# Seatpost clamps - welded vs. non



## JLarkin (Feb 11, 2009)

Two of these frames have welded-on seatpost clamps, one does not.  What is the reason?


----------



## RMS37 (Feb 11, 2009)

The difference is that the welded collar is earlier. It was used on prewar bikes and early postwar bikes. The removable collar was probably introduced somewhere between late 1946 and the end of 1947.  

Comparing the serial numbers of the two frames to those I have collected so far I would guess that B18160 is from the first or second run of postwar serial numbers and would date to perhaps as early as late 1945 as a first series ?B? or late 1946/ early 1947, if it is a second series ?B?.  (As a first series ?B? it would be the earliest postwar serial number on the list and as a second series ?B? it would be the latest bike I have documented with the welded clamp). 

J50171 CW is a later frame, the CW was added to the serial numbers beginning in about 1948 and the ?J? would lead me to believe that frame is from late 1948.

I believe the seat clamp and the serial numbers are the only significant differences between the two frames and the parts from the later bike should physically interchange without problems. Historically the earlier frame may predate the availability and use of some of the parts of the later bike. 

If you do notice any other differences between the two frames I would be interested in knowing.

Thanks for posting the numbers for the two bikes, every entry brings more information for dating CWC bicycles.

I should also say that I am projecting build times to the best of my ability based on the information I have gathered so far and my estimates may shift or need adjustment as more information becomes available. 

Phil


----------



## JLarkin (Feb 11, 2009)

> Thanks for posting the numbers for the two bikes, every entry brings more information for dating CWC bicycles.




I did notice one other thing:  the rear axle adjusters did not have any tips on them; they were just flat on the ends.  The boys and the "J" frame have tips on their adjusters.  This could have been an owner modification.  

I'll be using the "B" frame so I guess the girl's bike will become a year older. Since my boys bike has the welded clamp as well with the serial number being C28016, that confirms that it is probably a '47?
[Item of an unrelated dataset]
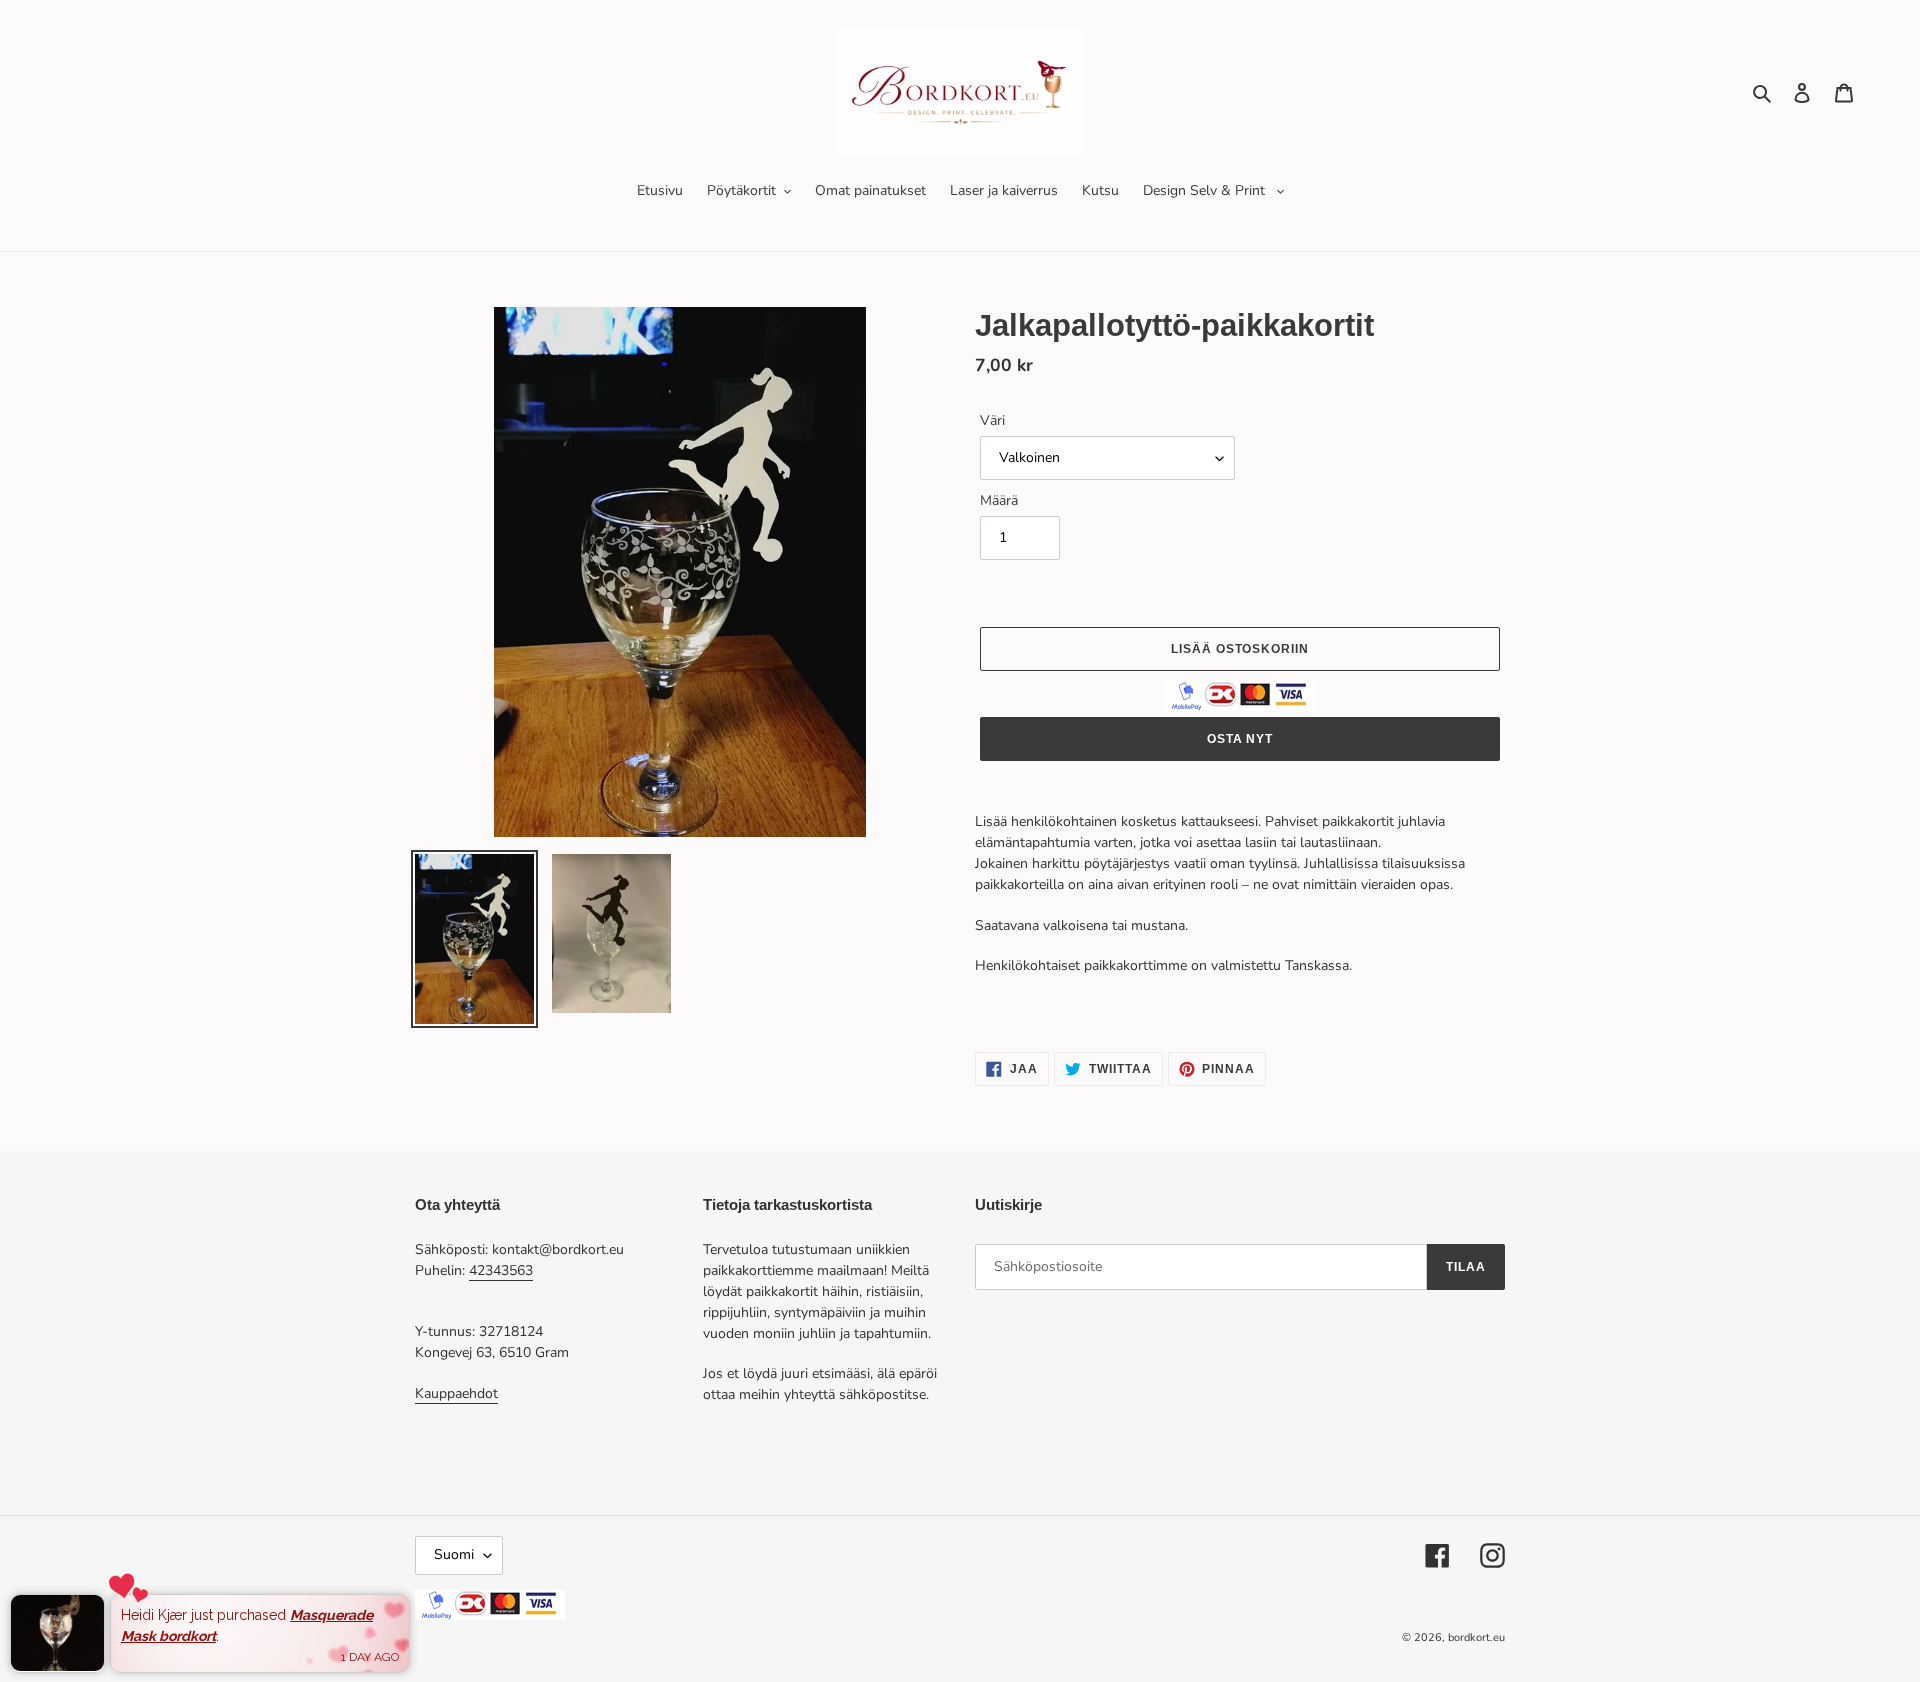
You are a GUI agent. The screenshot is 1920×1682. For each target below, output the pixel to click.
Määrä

Thanks as well for answering and sluething the whole process.  Does my helpfulness get me a discount on that comet tank?


----------



## RMS37 (Feb 11, 2009)

John, thanks for the response and the ?C? number. I assume that the bike doesn?t have the Cw suffix? I have a picture of that bike from before but had missed the post where you had listed the serial number. This closes the gap between frames with the welded clamp and frames with the removable clamp to between C28016 and D13316 Cw. It also is the current break point for the pre Cw stamped frames if your ?C? bike isn?t so stamped. 

I am still looking for clear documentation in literature showing the time that the welded clamp was introduced, the earliest piece I have so far dates to March 1948. Unless something earlier turns up I would project both the "B" and "C" bikes to be Late 1946 or 1947 production

The other thing to keep in mind is that it is open to speculation if all production shifted to the removable clamp at once or if the two variations were produced along side each other for a period of time.

Regarding adjusting screws, they are another point I haven?t explored or documented but they may ultimately prove helpful for dating production changes in the confusing early postwar period.

And thanks again, I?m getting excited about the in-flow of information about postwar CWC bikes and every data point brings more clarity to the subject.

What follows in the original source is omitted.